WORK TO BE COMPLETED –
Whenever a line in the material below contains "testimony", copy that line.

BEGIN EXERCISE MATERIAL

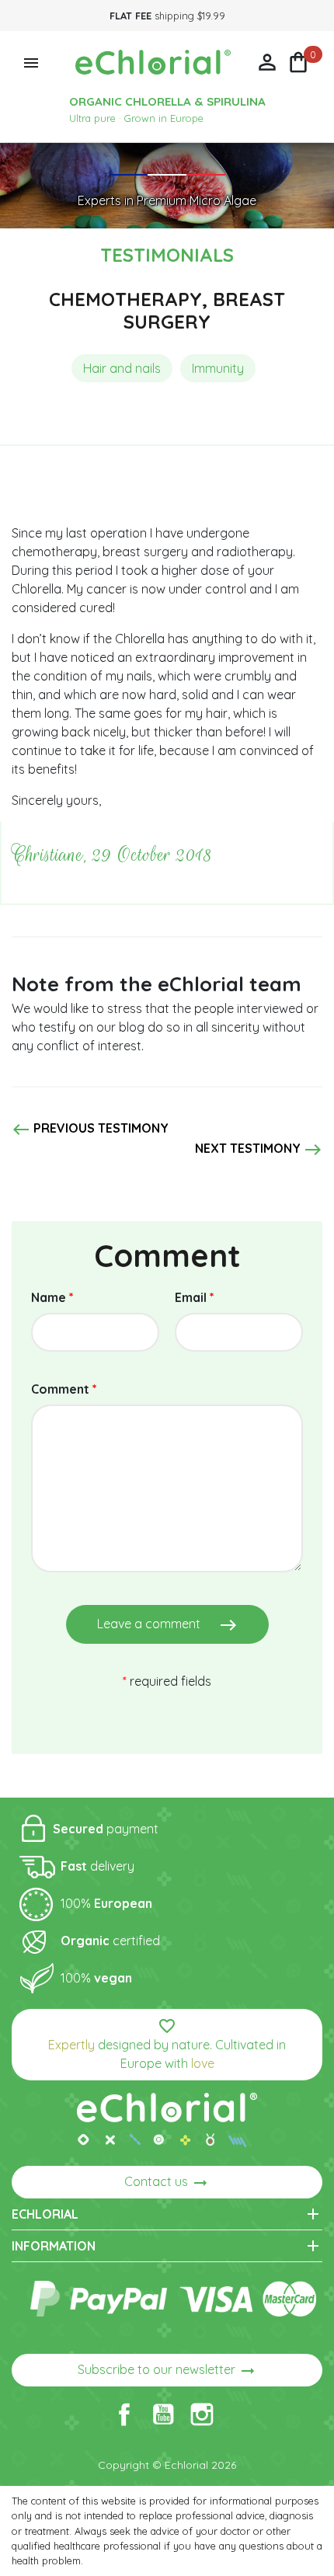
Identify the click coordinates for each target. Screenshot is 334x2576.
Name (52, 1297)
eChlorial (167, 2214)
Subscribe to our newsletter (167, 2371)
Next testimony (258, 1149)
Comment (64, 1389)
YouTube (163, 2414)
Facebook (124, 2414)
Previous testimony (90, 1129)
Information (167, 2246)
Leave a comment (167, 1625)
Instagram (201, 2414)
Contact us (167, 2183)
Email (194, 1297)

END EXERCISE MATERIAL

ANSWER SECTION –
Next testimony (258, 1149)
Previous testimony (90, 1129)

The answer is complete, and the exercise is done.